Framing Pakistani Religious Minorities Through Linguistic Choices in Pakistani and International Newspapers: A Corpus-Assisted Critical Discourse Study
Abstract
In this study, Pakistani religious minorities are examined in the discourse of Pakistani and international newspapers as a Corpus-Assisted Critical Discourse Analysis (CDA) study. This study selects the newspaper articles from Dawn (National Pakistani Newspaper), Express Tribune (Hybrid, National and International Newspaper), and Al Jazeera English (International Newspaper) with a purposive sampling method over a period from 2020 to 2024, which will be analyzed using the LancsBox software with frequency analysis, keyword analysis, collocation analysis, and concordance line analysis.

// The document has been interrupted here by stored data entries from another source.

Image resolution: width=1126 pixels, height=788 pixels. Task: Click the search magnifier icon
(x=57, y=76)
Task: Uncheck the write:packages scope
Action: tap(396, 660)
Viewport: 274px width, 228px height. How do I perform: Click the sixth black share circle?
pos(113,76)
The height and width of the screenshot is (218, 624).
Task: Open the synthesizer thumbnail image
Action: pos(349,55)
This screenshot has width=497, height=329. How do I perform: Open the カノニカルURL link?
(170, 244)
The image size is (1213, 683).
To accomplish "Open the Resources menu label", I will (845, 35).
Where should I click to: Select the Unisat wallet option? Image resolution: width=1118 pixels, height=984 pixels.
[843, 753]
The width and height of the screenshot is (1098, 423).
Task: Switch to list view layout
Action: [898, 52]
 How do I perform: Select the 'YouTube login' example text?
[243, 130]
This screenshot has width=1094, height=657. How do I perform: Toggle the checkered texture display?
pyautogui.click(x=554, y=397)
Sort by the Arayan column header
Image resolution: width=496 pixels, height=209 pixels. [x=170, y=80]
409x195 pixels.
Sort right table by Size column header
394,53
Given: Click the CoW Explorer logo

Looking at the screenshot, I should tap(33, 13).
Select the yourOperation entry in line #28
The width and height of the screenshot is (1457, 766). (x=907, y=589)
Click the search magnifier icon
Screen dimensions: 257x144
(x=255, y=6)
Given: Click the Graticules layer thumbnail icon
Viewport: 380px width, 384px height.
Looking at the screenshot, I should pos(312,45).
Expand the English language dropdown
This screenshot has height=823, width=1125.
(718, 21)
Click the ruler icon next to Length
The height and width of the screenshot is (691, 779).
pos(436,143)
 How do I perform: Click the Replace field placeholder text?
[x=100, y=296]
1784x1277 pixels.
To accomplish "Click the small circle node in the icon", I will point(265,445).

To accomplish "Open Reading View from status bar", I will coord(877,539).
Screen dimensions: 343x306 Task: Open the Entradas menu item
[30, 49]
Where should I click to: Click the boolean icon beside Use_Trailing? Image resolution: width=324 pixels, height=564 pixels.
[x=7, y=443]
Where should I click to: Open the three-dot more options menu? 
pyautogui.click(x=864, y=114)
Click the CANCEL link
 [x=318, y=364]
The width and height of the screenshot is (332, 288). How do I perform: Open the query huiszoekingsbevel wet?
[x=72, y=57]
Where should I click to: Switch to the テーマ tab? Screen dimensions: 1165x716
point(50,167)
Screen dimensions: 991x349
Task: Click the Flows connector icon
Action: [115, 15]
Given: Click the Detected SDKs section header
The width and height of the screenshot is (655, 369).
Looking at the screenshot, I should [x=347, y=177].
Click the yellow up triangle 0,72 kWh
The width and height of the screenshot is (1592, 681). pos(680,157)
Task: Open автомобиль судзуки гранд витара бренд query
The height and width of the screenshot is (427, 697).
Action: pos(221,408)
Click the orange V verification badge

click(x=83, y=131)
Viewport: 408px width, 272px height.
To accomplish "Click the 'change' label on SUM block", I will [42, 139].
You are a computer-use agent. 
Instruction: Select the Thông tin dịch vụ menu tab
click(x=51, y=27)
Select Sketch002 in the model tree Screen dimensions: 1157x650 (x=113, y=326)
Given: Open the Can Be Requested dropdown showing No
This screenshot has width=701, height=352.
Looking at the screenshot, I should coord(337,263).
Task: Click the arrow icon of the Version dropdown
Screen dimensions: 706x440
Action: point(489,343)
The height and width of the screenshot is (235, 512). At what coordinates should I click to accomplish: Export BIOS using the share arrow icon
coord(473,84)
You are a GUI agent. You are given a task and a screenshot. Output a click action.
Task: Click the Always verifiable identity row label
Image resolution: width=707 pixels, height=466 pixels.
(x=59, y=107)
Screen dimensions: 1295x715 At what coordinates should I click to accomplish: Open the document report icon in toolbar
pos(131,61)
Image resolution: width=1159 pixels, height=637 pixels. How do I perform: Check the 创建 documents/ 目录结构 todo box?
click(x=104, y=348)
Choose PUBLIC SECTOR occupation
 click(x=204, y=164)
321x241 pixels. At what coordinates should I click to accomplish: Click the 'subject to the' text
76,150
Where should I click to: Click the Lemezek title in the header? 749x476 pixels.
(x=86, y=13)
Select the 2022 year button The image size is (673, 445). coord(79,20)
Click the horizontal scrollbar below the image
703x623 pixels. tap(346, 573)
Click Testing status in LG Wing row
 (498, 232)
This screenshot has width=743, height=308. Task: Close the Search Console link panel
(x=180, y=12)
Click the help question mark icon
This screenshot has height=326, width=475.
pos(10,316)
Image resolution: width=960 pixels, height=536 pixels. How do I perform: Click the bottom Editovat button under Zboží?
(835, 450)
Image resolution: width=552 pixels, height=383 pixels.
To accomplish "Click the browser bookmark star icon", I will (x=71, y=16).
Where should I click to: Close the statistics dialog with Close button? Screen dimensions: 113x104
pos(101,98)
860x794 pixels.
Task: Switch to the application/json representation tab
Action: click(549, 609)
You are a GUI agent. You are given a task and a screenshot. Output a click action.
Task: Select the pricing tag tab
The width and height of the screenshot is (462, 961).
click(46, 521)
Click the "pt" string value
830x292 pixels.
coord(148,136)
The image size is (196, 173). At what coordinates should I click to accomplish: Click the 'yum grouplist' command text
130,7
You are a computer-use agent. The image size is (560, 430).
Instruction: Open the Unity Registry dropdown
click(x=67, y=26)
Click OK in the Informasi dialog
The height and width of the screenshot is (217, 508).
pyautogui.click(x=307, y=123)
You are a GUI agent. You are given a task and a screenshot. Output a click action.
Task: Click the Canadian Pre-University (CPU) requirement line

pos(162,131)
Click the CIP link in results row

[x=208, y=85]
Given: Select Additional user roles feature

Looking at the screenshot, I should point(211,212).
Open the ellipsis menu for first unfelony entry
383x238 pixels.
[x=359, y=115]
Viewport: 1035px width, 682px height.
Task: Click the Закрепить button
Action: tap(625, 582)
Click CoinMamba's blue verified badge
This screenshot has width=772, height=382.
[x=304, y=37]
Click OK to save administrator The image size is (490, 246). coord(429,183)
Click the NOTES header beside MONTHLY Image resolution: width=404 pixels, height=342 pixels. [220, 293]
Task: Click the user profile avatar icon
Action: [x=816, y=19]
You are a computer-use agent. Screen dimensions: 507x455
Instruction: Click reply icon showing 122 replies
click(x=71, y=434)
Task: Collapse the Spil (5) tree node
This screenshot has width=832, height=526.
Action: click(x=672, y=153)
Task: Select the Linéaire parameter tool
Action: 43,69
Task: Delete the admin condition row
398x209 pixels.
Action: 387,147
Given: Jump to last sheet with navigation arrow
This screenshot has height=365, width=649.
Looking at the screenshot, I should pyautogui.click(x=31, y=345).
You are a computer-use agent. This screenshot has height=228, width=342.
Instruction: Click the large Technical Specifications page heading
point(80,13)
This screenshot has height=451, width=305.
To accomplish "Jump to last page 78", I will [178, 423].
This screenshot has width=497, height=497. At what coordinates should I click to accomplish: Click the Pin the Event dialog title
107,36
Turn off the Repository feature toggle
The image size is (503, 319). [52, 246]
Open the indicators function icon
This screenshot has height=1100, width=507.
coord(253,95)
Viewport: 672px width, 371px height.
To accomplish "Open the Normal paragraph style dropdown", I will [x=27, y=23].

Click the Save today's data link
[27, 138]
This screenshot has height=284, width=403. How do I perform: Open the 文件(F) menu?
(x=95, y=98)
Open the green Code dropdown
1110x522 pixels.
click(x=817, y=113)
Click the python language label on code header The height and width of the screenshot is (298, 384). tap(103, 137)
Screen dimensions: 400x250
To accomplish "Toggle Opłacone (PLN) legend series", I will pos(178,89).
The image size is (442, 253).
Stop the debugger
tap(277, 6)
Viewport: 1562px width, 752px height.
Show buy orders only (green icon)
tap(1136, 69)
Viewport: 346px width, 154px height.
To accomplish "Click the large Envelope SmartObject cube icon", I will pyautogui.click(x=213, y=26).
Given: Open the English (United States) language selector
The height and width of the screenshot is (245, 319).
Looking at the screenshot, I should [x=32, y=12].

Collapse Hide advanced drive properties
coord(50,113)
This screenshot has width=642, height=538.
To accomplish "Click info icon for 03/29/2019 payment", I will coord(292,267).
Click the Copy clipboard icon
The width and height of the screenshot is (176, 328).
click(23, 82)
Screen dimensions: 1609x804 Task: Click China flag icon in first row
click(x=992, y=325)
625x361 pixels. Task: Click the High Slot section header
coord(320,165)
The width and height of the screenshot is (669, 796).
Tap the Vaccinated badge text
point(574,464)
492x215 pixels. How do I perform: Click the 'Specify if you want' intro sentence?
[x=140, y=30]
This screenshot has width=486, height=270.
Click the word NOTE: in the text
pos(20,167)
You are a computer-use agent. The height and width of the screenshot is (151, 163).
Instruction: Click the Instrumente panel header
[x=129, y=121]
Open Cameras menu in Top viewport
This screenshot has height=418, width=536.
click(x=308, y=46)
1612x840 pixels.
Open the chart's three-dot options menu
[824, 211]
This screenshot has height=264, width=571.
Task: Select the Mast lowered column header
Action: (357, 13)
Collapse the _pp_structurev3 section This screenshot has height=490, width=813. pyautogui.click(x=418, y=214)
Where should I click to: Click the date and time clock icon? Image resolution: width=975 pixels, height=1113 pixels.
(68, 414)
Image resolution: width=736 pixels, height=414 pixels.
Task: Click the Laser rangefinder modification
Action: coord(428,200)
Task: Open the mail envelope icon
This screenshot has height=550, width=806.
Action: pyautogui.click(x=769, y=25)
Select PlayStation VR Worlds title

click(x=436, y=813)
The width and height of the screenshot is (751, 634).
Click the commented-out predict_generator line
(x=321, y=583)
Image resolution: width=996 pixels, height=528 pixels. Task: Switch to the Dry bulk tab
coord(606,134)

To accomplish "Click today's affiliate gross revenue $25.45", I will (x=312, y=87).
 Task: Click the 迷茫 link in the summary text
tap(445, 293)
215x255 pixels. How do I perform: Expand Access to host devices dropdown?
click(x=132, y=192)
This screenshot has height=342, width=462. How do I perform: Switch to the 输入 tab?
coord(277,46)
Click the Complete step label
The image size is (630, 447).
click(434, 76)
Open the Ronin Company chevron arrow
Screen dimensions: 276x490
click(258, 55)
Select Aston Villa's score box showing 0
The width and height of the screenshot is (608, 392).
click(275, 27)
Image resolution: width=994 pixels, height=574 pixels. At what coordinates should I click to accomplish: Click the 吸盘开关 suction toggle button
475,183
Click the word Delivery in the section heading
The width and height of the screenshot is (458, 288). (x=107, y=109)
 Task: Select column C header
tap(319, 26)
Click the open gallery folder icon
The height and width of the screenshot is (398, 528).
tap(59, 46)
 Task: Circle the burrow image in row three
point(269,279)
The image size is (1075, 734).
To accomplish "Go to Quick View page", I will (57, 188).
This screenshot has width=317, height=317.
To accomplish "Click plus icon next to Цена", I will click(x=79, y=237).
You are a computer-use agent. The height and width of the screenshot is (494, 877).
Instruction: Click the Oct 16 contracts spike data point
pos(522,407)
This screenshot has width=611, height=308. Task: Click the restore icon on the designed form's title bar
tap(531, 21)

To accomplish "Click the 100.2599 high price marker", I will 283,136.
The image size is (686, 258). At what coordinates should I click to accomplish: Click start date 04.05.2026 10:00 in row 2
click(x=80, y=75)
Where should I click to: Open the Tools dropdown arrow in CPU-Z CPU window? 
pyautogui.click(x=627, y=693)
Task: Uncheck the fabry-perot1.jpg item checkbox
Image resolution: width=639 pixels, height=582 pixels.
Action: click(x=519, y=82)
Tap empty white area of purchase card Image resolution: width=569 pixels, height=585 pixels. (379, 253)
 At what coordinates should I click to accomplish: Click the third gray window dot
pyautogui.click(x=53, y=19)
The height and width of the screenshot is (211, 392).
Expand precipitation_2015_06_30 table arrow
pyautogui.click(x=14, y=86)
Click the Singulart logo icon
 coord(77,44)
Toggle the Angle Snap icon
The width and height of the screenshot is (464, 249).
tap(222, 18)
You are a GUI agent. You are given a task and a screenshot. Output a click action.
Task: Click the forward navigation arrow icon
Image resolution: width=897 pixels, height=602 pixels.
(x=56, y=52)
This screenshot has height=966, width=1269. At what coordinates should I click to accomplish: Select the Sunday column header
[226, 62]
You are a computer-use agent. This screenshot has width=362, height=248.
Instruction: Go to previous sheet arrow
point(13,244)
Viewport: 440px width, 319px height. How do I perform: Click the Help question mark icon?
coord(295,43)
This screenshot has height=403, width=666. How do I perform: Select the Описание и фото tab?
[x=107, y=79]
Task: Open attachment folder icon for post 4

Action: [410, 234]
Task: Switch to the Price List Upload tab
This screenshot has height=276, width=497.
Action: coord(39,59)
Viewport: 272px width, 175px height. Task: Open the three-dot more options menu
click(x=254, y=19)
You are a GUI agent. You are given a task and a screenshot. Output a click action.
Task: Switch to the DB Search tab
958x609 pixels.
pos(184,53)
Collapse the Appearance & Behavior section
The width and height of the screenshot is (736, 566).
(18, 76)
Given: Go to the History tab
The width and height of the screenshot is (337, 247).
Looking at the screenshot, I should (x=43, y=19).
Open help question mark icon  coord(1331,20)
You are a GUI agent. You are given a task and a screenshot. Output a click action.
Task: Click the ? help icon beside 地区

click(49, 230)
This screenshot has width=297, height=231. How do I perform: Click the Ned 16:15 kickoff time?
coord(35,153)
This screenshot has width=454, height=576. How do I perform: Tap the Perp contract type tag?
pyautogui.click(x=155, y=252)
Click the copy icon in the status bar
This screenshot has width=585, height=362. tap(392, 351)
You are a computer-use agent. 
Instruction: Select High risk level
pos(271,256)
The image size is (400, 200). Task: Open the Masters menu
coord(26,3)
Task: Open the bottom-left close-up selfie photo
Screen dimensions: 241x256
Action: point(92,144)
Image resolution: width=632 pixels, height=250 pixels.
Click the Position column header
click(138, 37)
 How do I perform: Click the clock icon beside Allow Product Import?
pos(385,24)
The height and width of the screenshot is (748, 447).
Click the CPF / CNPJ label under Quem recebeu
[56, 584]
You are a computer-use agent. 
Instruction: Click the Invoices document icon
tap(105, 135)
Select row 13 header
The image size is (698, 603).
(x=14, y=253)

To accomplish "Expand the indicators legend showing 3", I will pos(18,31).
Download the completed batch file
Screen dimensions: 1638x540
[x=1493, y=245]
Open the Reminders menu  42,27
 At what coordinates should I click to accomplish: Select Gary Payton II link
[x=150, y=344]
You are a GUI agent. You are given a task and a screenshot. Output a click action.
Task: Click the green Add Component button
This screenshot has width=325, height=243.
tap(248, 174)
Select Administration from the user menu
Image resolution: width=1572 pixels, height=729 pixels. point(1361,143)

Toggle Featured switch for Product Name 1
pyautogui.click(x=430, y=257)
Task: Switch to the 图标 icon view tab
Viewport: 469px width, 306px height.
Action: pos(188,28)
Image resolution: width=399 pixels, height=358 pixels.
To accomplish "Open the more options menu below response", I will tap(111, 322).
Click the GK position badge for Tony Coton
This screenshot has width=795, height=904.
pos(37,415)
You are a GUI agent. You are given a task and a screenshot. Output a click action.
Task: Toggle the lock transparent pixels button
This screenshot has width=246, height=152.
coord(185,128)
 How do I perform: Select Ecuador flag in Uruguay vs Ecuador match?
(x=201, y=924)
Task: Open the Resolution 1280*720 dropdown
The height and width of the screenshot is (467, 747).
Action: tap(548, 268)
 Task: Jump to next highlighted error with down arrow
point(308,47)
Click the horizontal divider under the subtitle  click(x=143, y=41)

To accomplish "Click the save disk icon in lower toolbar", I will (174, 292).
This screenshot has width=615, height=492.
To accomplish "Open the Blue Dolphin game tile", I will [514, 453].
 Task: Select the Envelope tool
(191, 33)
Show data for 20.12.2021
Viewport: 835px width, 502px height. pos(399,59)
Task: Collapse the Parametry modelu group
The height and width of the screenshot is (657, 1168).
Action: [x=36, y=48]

The theoretical framework is based on van Dijk’s ideological square, and this helps to analyze the positive self-presentation, negative other-presentation, inclusion, exclusion and polarization in the media texts. The investigation is structured by two overarching research questions that discusses the kind of collocations of key identity terms that build up divergent ideological connections within the three newspaper corpora, and highlights who gets to be heard and who does not in congruent lines of agency related to religious minority groups. This paper also examines the dominant lexical and semantic patterns in the tri-source corpus, to analyze collocational networks and interpret their ideological associations, and to compare discursive strategies and emergent thematic patterns in the tri-source corpus based on van Dijk's ideological square. The portrayal of minorities in Pakistani newspapers is done in a way that makes them appear as weak and vulnerable citizens whose constitutional rights are being violated, while at the same time portraying the state by using passive constructions and lexical mitigation. By contrast, Al Jazeera applies a human rights perspective, which makes minorities in Pakistan global actors who have been the victim of systematic abuse. This research adds to the increasingly strong Corpus-Assisted CDA research literature and provides a practically sound approach to analyzing minority representation in the media in the South Asian context.
Keywords: Corpus-Assisted CDA, religious minorities, Pakistan, media discourse, ideological framing, van Dijk, LancsBox, collocation analysis.